You have your kids watch TV instead of take them to sports? You're a bad parent. Your kids are going to be fat, uncoordinated dorks who get their butts kicked by the studs who steal all the attractive women.

Jeremy

Is there a way to get a list of the music used in this episode? Or in any episode, for that matter?

Erb

"Home is where, when you have to go there, they have to take you in." Robert Frost. Substitute the word parents for home, and you have the most important role of parents and family: unconditional love.

Julien Couvreur

Late comment here since this was re-broadcast.

Regarding the playground situation (leaving your kid behind to "teach her a lesson"): do you really think this is the way to teach as peaceful and civilized parents?
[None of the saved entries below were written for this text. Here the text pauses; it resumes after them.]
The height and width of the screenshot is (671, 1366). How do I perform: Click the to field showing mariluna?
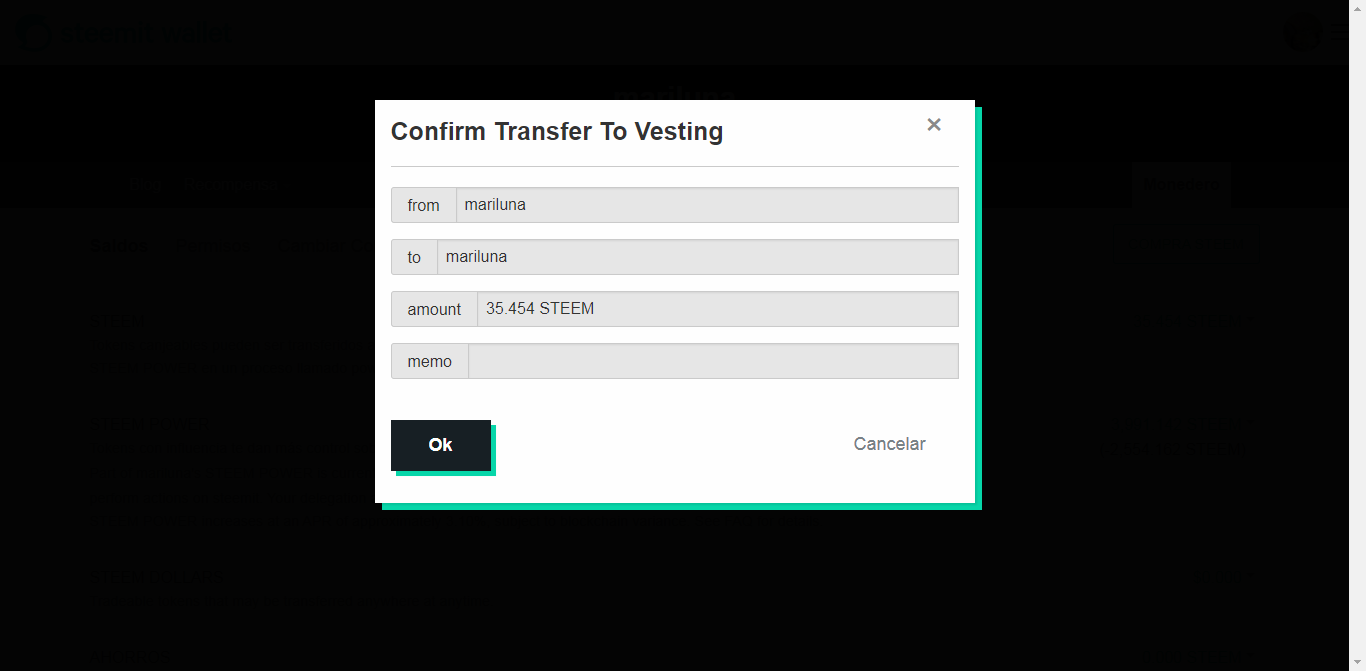point(698,257)
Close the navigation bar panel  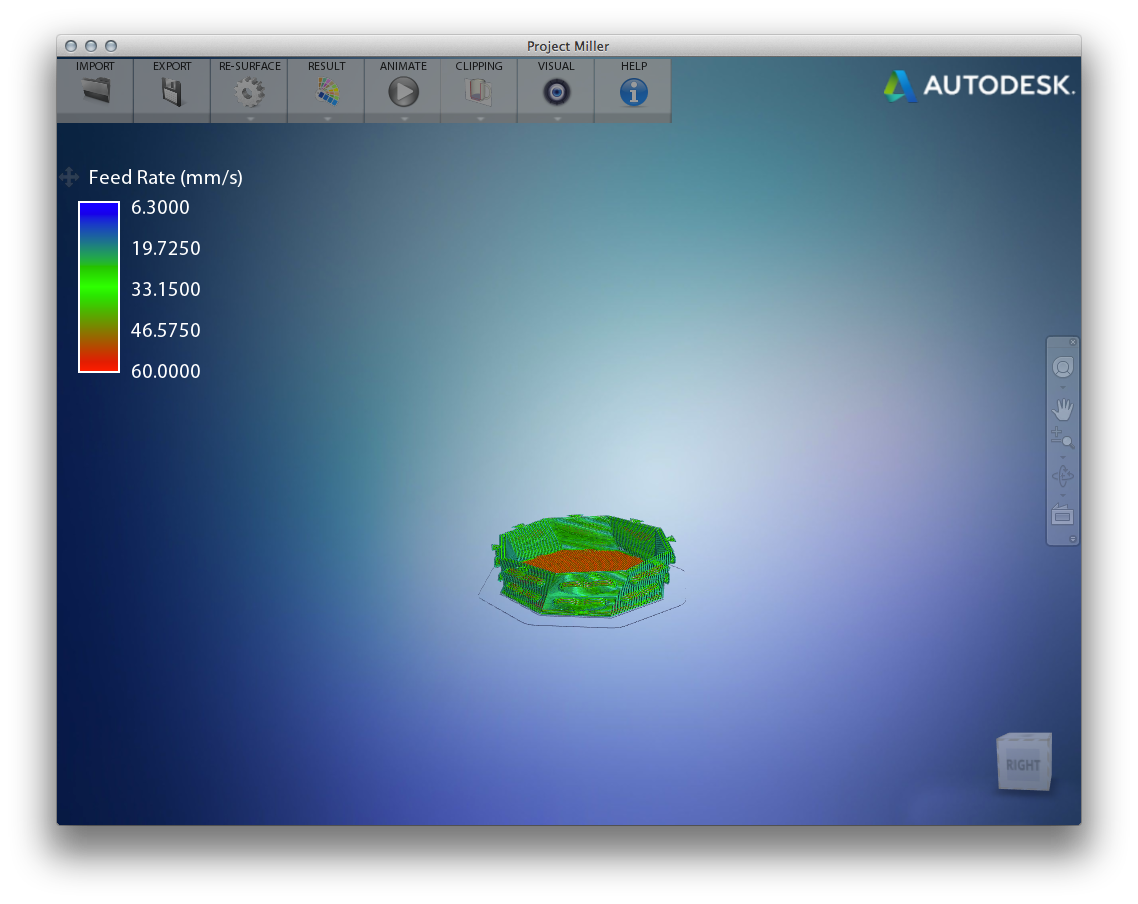pyautogui.click(x=1073, y=342)
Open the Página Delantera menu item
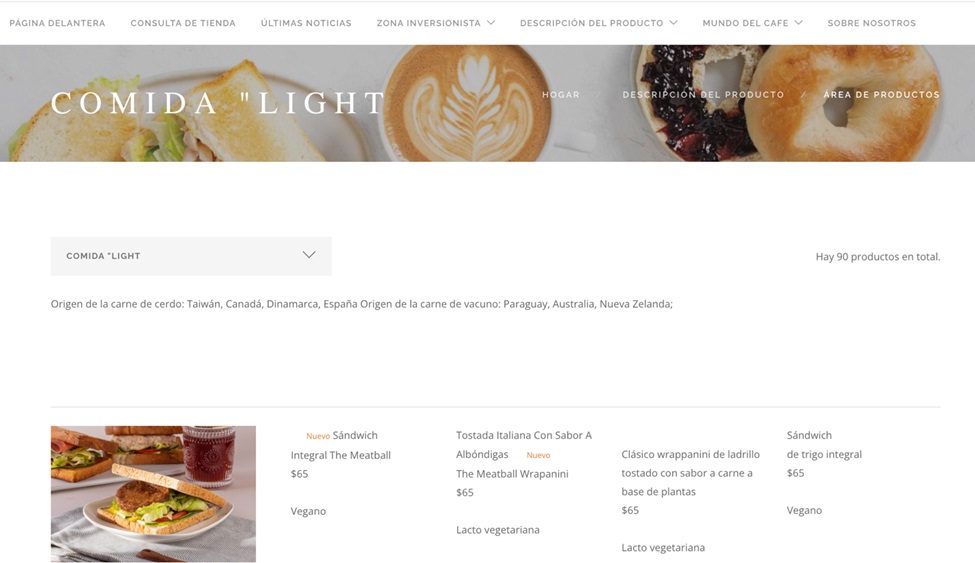Image resolution: width=975 pixels, height=563 pixels. point(57,23)
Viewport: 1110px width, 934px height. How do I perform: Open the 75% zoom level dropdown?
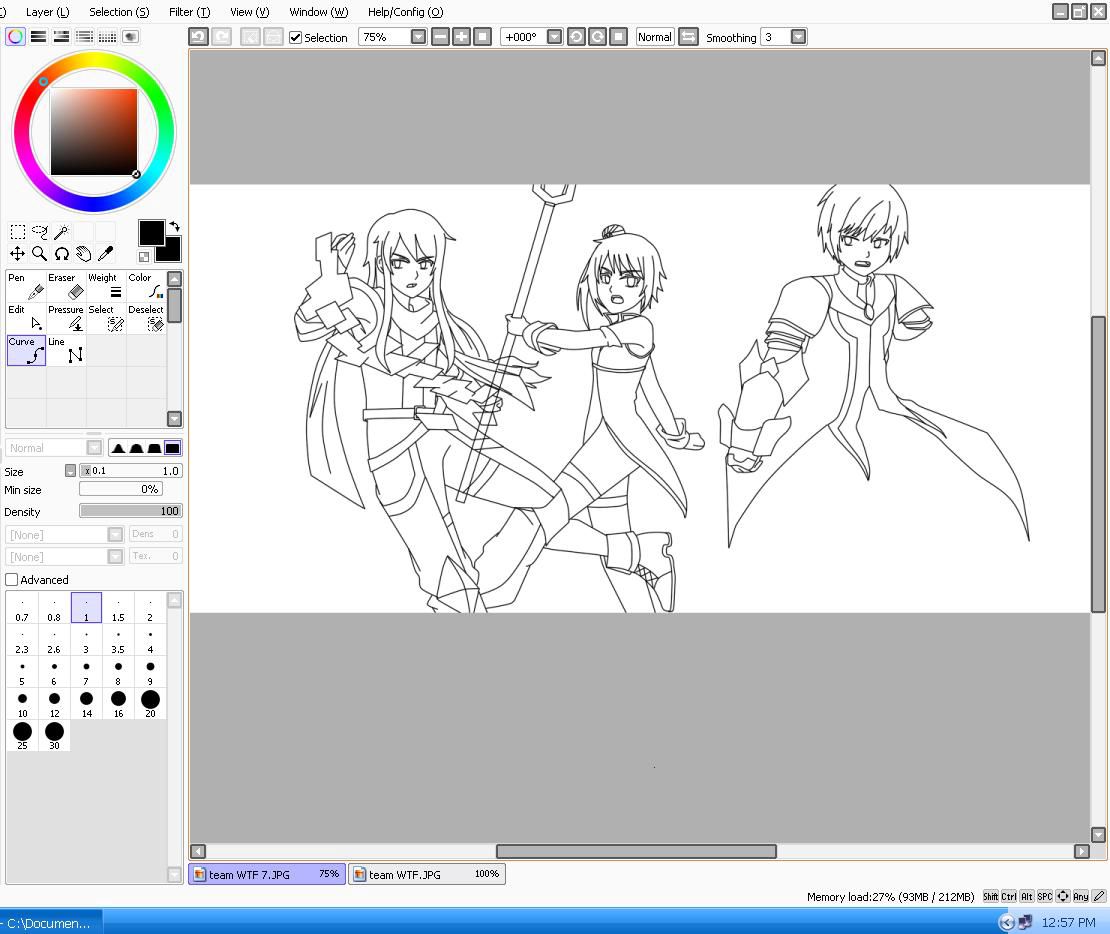click(418, 37)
I have no doubt that your kid was subsequently afraid that you'd leave her behind and altered her behavior as a result. Similarly, I'm sure you can beat your wife not to interrupt your watching a game by beating her up.
The point is that the threat of harm is not an acceptable way to interact with adults and it is even less acceptable with children, as they are more vulnerable, dependent and trapped.
Threatening to leave her behind is a threat of grave harm for a little kid, and it would be especially distrubing coming from someone who says they love you and who are is supposed to protect you.
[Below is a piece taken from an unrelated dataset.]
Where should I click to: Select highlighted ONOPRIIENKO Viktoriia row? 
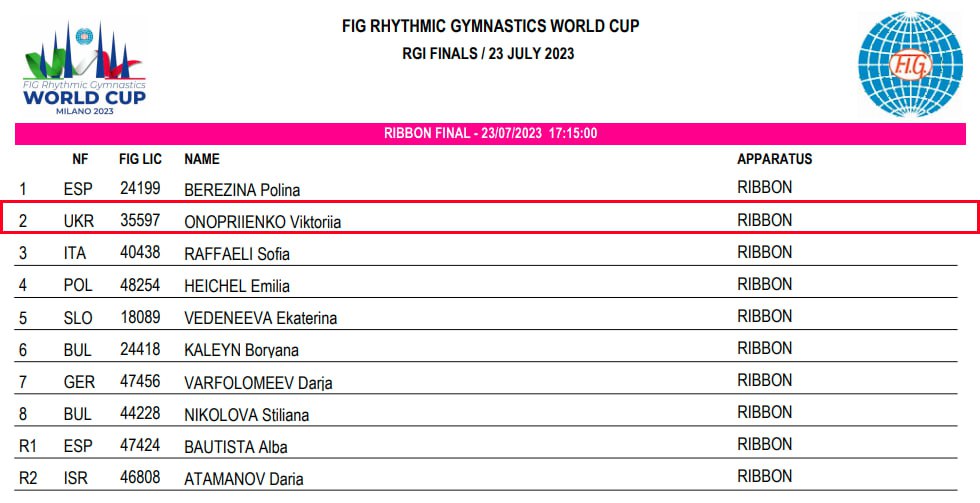click(x=490, y=217)
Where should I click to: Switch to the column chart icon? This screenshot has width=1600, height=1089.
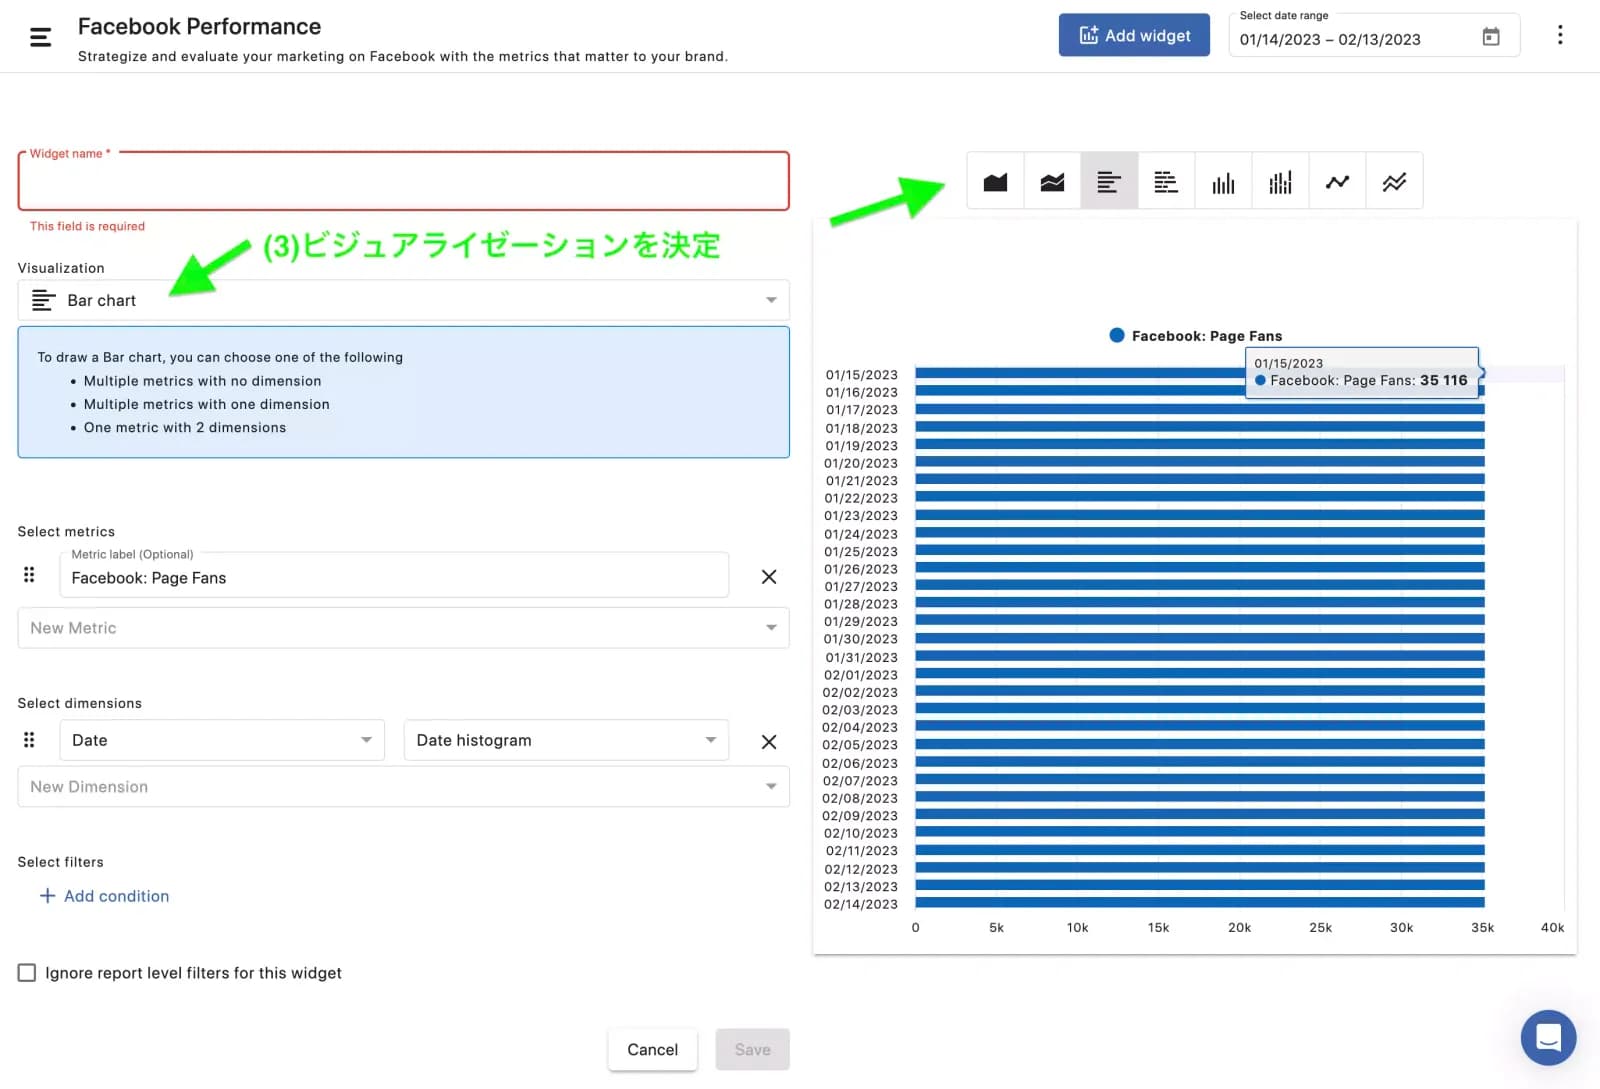point(1223,182)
The observation in the podcast was spot on, this is a statist method. It is the initiation or threat of force to achieve what you want. All you have taught your kid, aside from being afraid of abandonment (great for self-esteem btw), is that this is an acceptable way to deal with interpersonal conflicts.

It is quite disturbing that you would be so smug to boast about this incident. It only shows your lack of principle and respect as a parent. Is that really the best you can do to resolve the situation? Is that how you deal with disagreements with adult friends?
How about you work on negotiating and agreeing to ground rules next time you go out? You can explain how her behavior makes it less enjoyable for you to go to the park together. I'm sure you can arrive at a deal, given that she'd want to go to the park but you expect a commitment to go home when time has come.

See Dayna Martin, Stefan Molyneux and others for tons of literature and material on peaceful parenting. Along the same lines, spanking is just not ok (I'm surprised this was not discussed in this episode since much data on this).